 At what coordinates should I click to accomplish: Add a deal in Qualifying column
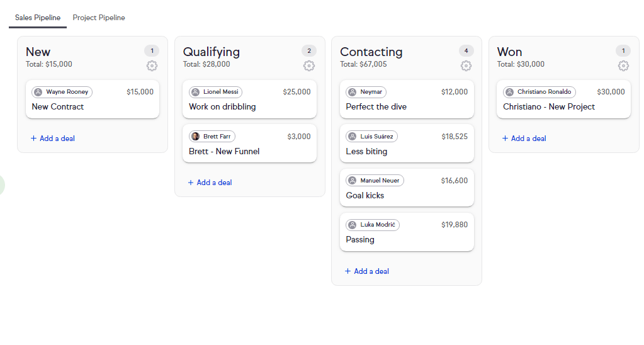(x=210, y=183)
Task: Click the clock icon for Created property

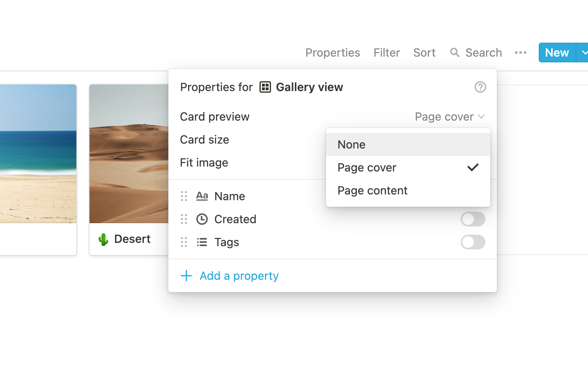Action: click(x=202, y=219)
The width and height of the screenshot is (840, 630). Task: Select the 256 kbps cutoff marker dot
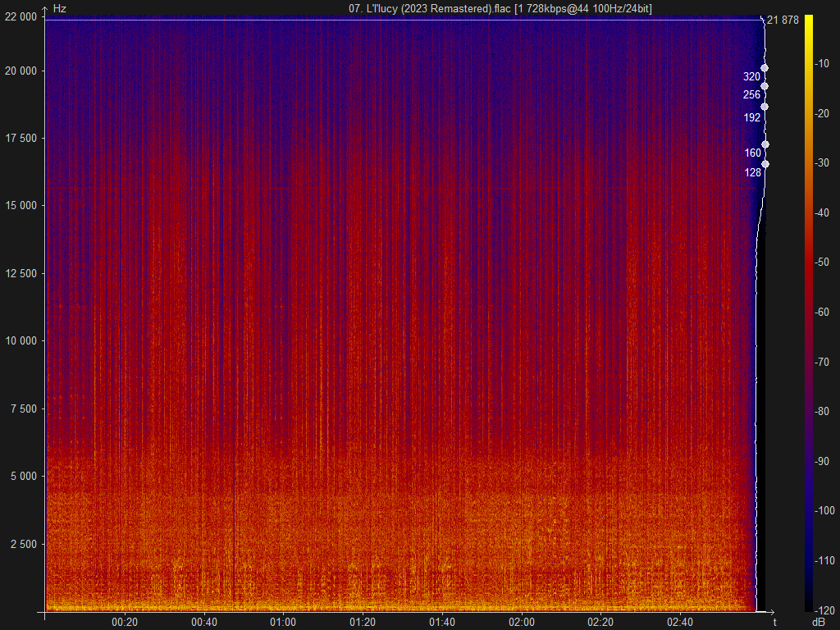(x=765, y=86)
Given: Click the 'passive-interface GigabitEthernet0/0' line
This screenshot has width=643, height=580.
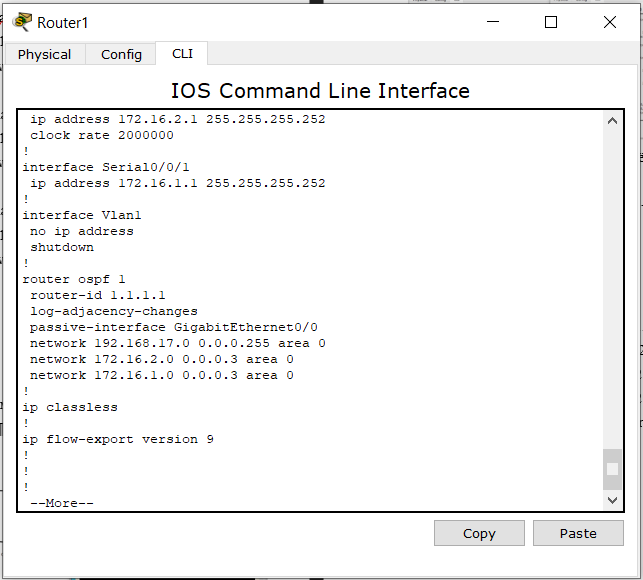Looking at the screenshot, I should (174, 327).
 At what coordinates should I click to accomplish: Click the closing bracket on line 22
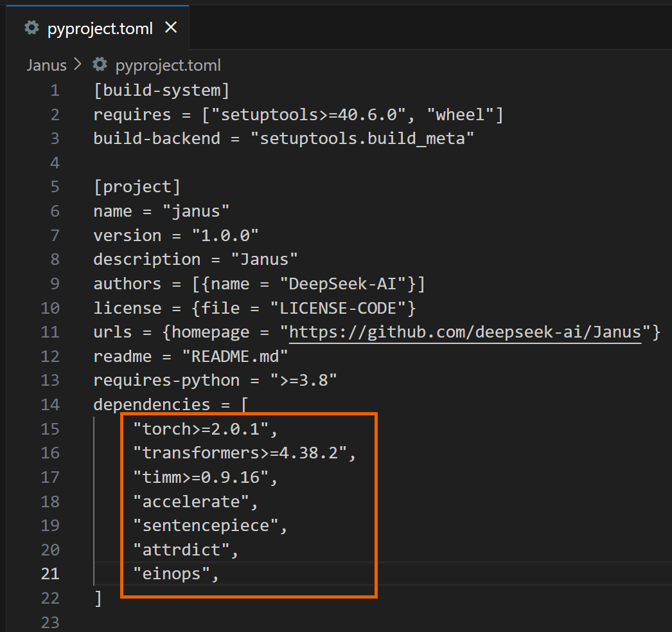(x=98, y=598)
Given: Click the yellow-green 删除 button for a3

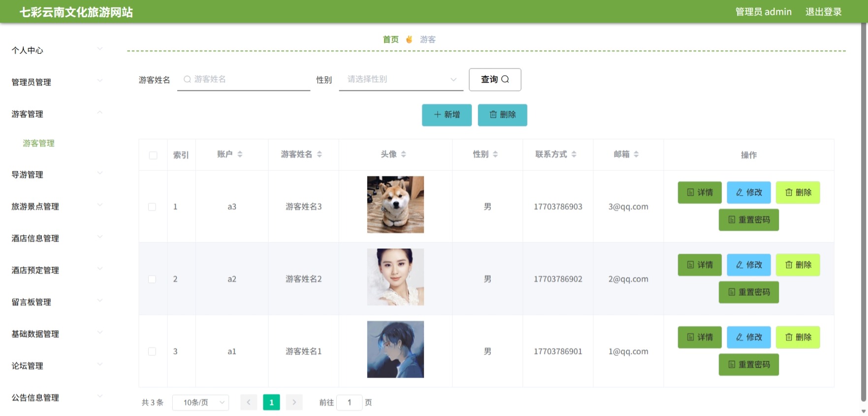Looking at the screenshot, I should 798,192.
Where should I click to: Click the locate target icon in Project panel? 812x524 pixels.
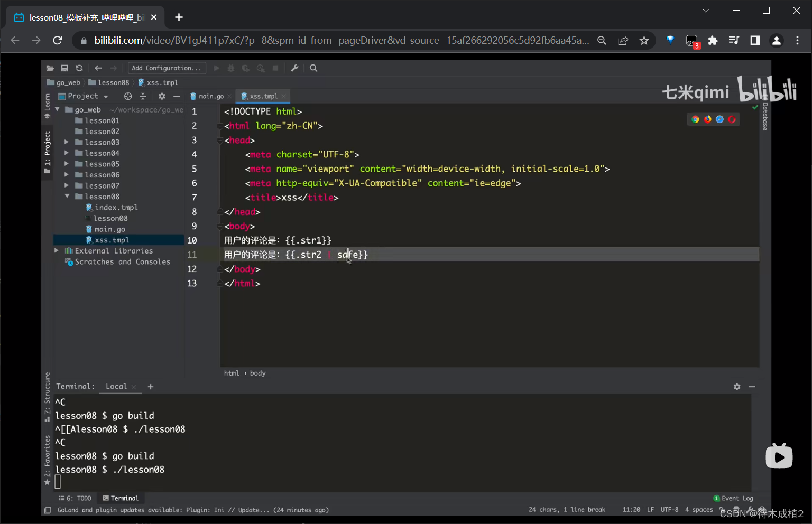pyautogui.click(x=128, y=96)
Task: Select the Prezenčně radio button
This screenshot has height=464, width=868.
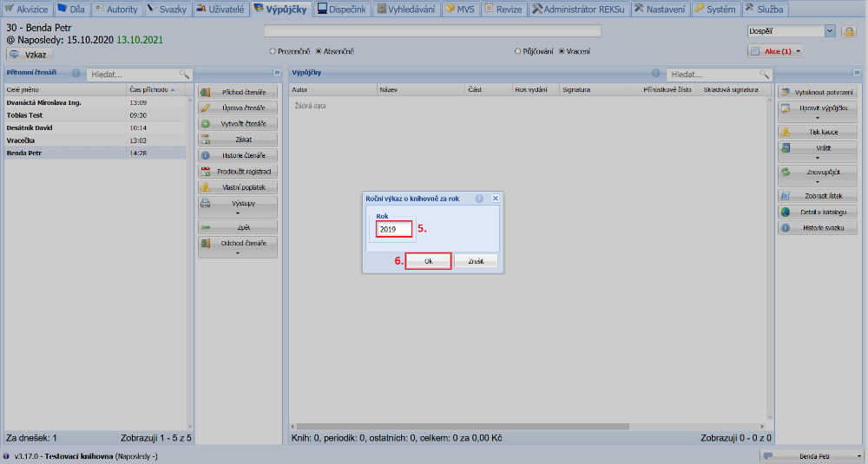Action: 273,51
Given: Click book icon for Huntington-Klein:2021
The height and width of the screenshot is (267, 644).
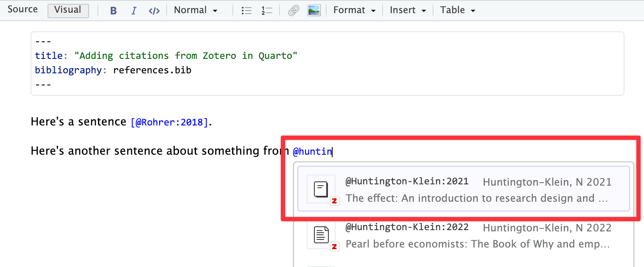Looking at the screenshot, I should (x=321, y=189).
------
▶ What is being asked: Output exactly and only the lines from the line containing "Given: Click the 'passive-interface" to the end of the entries, both included, and omit every picture.

▶ Task result:
Given: Click the 'passive-interface GigabitEthernet0/0' line
This screenshot has width=643, height=580.
Looking at the screenshot, I should (174, 327).
 At what coordinates should I click to accomplish: Click the closing bracket on line 22
(x=98, y=598)
Given: Click the yellow-green 删除 button for a3

Looking at the screenshot, I should 798,192.
Where should I click to: Click the locate target icon in Project panel? 812x524 pixels.
pyautogui.click(x=128, y=96)
Task: Select the Prezenčně radio button
This screenshot has height=464, width=868.
Action: 273,51
Given: Click book icon for Huntington-Klein:2021
The height and width of the screenshot is (267, 644).
Looking at the screenshot, I should (x=321, y=189).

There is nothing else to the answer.